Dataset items
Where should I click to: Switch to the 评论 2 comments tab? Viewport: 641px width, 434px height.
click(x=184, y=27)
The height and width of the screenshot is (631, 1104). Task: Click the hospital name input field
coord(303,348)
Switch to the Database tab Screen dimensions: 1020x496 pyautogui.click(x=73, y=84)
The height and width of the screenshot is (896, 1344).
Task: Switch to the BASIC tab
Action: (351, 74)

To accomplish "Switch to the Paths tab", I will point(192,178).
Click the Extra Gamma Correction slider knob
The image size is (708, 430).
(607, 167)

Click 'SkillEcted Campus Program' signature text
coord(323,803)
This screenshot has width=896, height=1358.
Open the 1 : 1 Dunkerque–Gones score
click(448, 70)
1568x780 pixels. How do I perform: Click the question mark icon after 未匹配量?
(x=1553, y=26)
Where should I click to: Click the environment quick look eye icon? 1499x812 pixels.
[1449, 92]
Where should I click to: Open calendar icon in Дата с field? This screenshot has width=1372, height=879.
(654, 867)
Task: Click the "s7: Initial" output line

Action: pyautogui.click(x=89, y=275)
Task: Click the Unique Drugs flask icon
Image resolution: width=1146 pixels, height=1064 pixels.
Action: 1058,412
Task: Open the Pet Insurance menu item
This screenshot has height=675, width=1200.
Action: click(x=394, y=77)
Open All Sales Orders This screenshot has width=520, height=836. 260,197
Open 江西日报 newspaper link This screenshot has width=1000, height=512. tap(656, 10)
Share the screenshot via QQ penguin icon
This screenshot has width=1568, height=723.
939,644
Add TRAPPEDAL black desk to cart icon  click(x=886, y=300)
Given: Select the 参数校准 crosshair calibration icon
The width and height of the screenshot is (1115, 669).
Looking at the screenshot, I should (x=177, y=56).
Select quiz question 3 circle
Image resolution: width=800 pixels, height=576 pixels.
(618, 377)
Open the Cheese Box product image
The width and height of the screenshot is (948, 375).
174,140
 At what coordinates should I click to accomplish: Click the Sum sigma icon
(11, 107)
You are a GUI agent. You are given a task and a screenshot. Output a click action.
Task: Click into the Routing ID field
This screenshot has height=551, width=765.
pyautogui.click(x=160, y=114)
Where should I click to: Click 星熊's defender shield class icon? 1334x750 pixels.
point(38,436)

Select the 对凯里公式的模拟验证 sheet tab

Task to carry out
Search the entries for the string "Select" and copy each line where it occurs.

Response box
Given: Select the 参数校准 crosshair calibration icon
Select quiz question 3 circle
Select the 对凯里公式的模拟验证 sheet tab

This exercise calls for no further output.